- _TASK INSTRUCTIONS_
Please repeat only the lines below starting at the line that holds "Task: Click the" and ending at the line that holds "Given: Click the", exactly, with both of those lines included and every picture omitted.

(Pixel coordinate grounding data)
---*---

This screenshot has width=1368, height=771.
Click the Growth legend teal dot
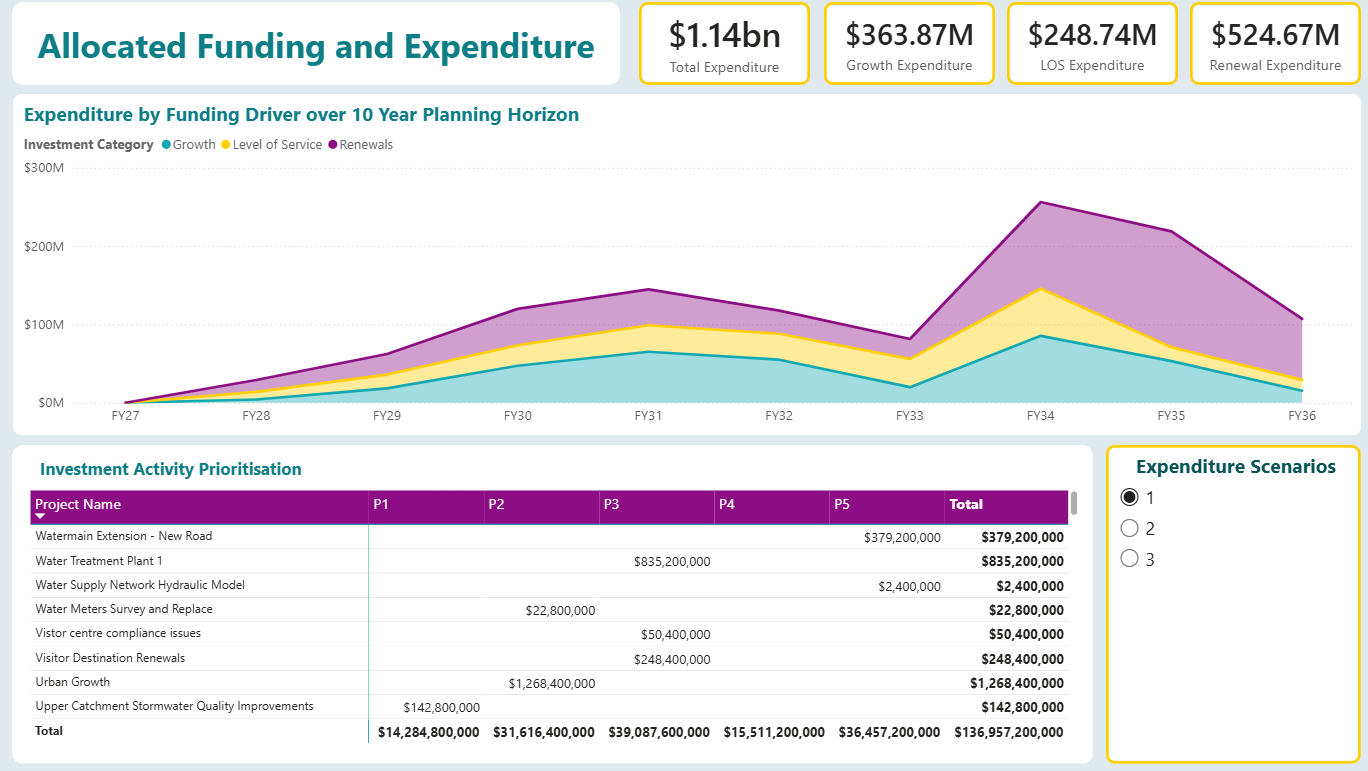[x=166, y=145]
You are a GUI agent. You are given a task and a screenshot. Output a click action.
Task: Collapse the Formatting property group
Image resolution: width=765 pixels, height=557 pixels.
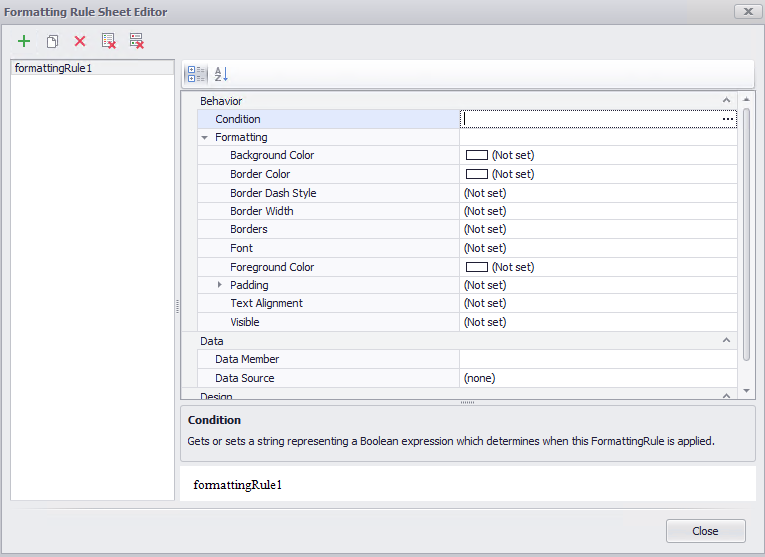tap(205, 138)
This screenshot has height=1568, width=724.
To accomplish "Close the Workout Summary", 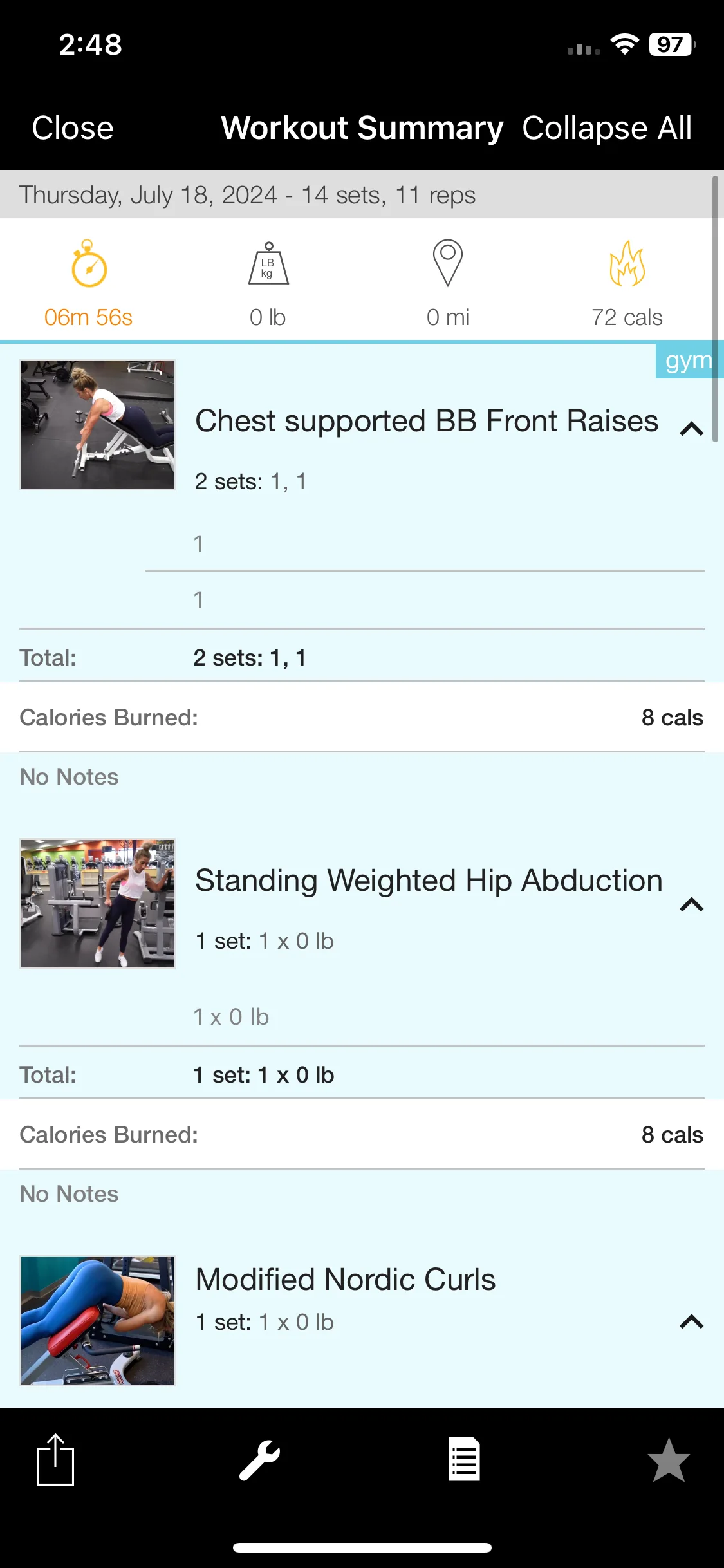I will (x=73, y=127).

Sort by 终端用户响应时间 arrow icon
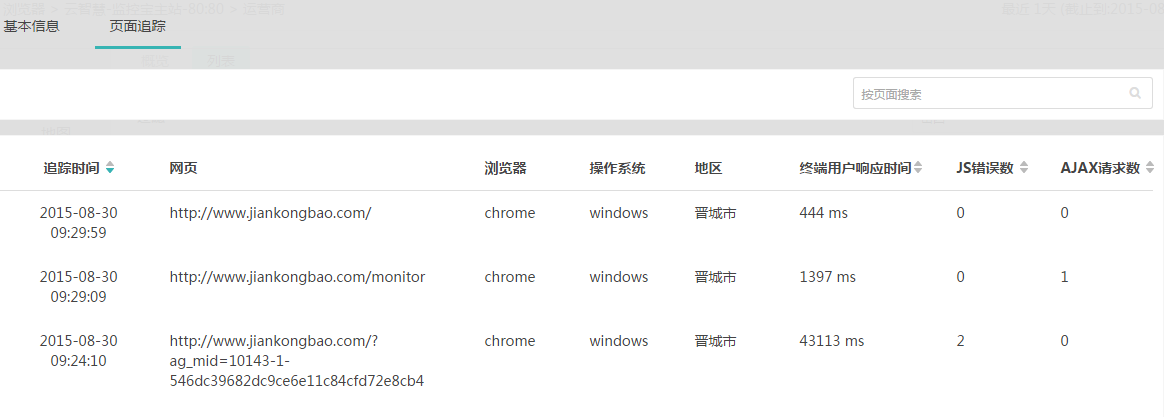pos(918,168)
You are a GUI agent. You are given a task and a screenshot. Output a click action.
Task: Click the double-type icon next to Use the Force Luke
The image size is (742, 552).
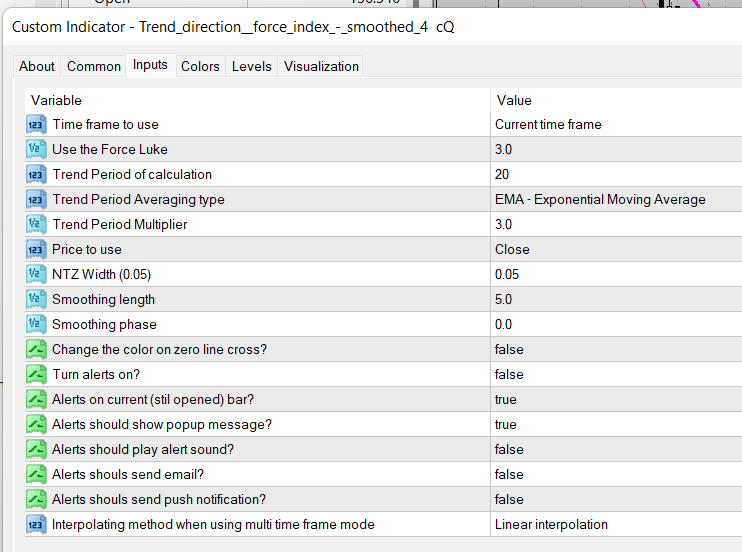36,150
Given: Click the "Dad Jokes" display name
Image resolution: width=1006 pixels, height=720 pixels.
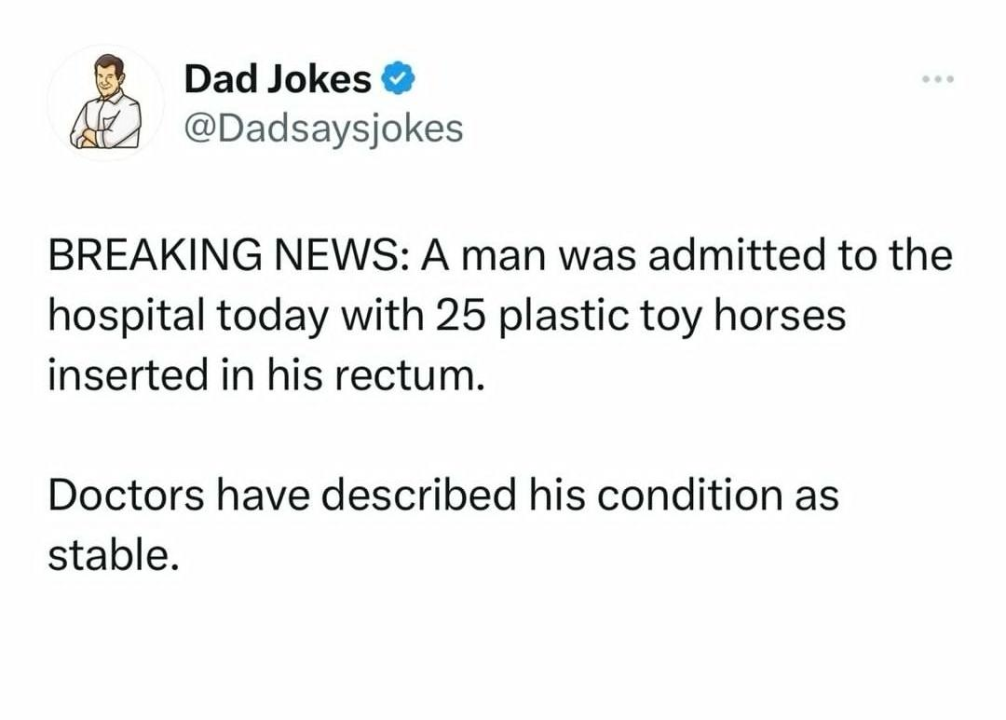Looking at the screenshot, I should pyautogui.click(x=277, y=79).
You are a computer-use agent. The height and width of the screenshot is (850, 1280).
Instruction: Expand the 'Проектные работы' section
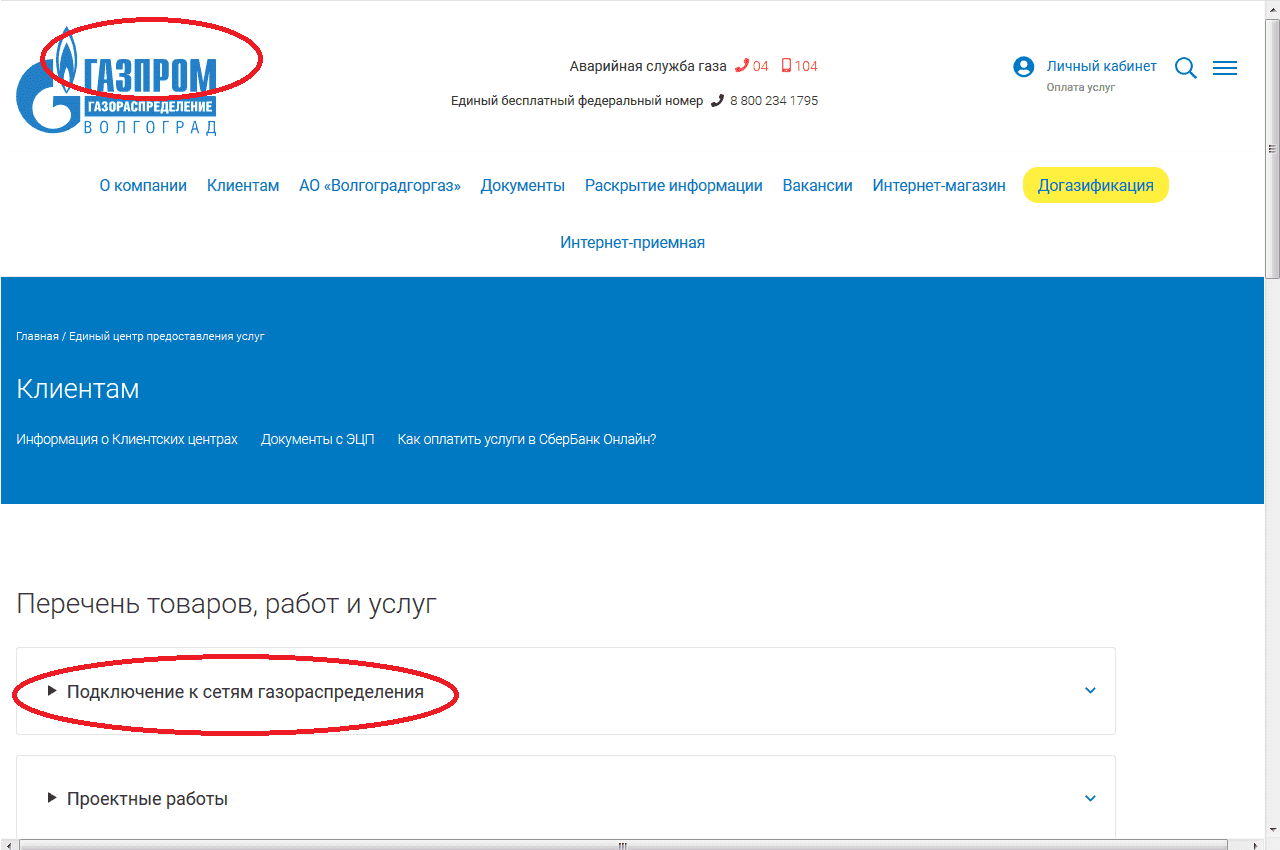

---*---

- _SOLUTION_
Task: Click the double-type icon next to Use the Force Luke
The image size is (742, 552).
36,150
Given: Click the "Dad Jokes" display name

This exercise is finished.